And the Life everlasting.
This last article of the Creed is what all its previous articles have led up to, the final and glorious end-that-has-no-end for which every Christian was made by God the Father, redeemed by God the Son, lived in and led by God the Holy Ghost (St. Matthew 25, 34): endless joy in heaven.
We cannot yet understand how perfect this joy will be (1 Corinthians 2, 9); nor can we yet truly imagine what heaven will be like. So I have drawn a circle, the figure of endlessness, in which you write the four words above. But the old Saint in exile on the island, to whom God showed (“revealed”) heaven before he died, has told us something about it and its joy (Revelation 7, 16 and 21, 4).

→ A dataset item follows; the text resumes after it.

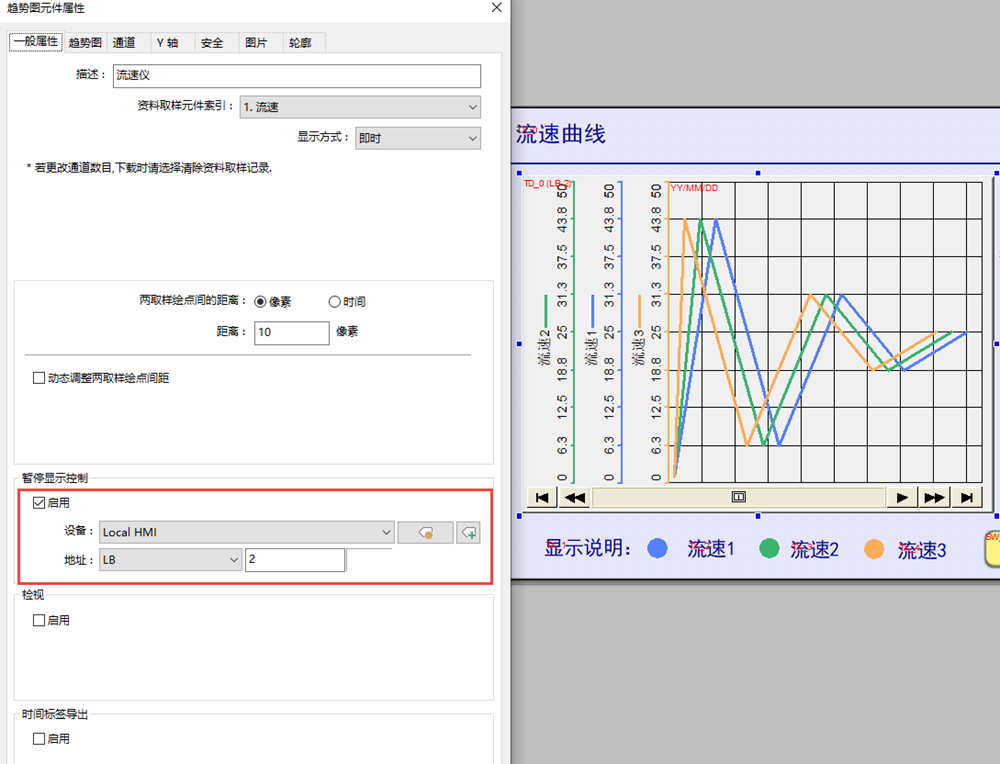Viewport: 1000px width, 764px height.
Task: Enable 动态调整两取样绘点间距 checkbox
Action: tap(40, 378)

When our souls and bodies have come together again after our resurrection - and we shall not have perfect joy until then, for until then we shall not be our whole selves - there will be no more Time. So we shall have done with such things of this life as illness (Jeremiah Juniper Jones looks very unwell, with his toes turning up and his temperature-chart rising; don’t you think?), and Dismal Desmonds who give us the hump, and air-raids: to name, and draw, only a few of them. But principally we shall be utterly happy in heaven because we shall see, love, and be with, God for ever; and know that it was for this that we were made (Psalm 17, 15).
All this can be yours and mine, if we want it now, while we are in this world, and go on wanting it all the time. A great English priest, Dr. Pusey, said, “None will be lost who wills to be saved”; and a greater than he, St. Paul, wrote (Romans 8, 38 and 39). So far as heaven is concerned, it is true to say, “It all depends on me.”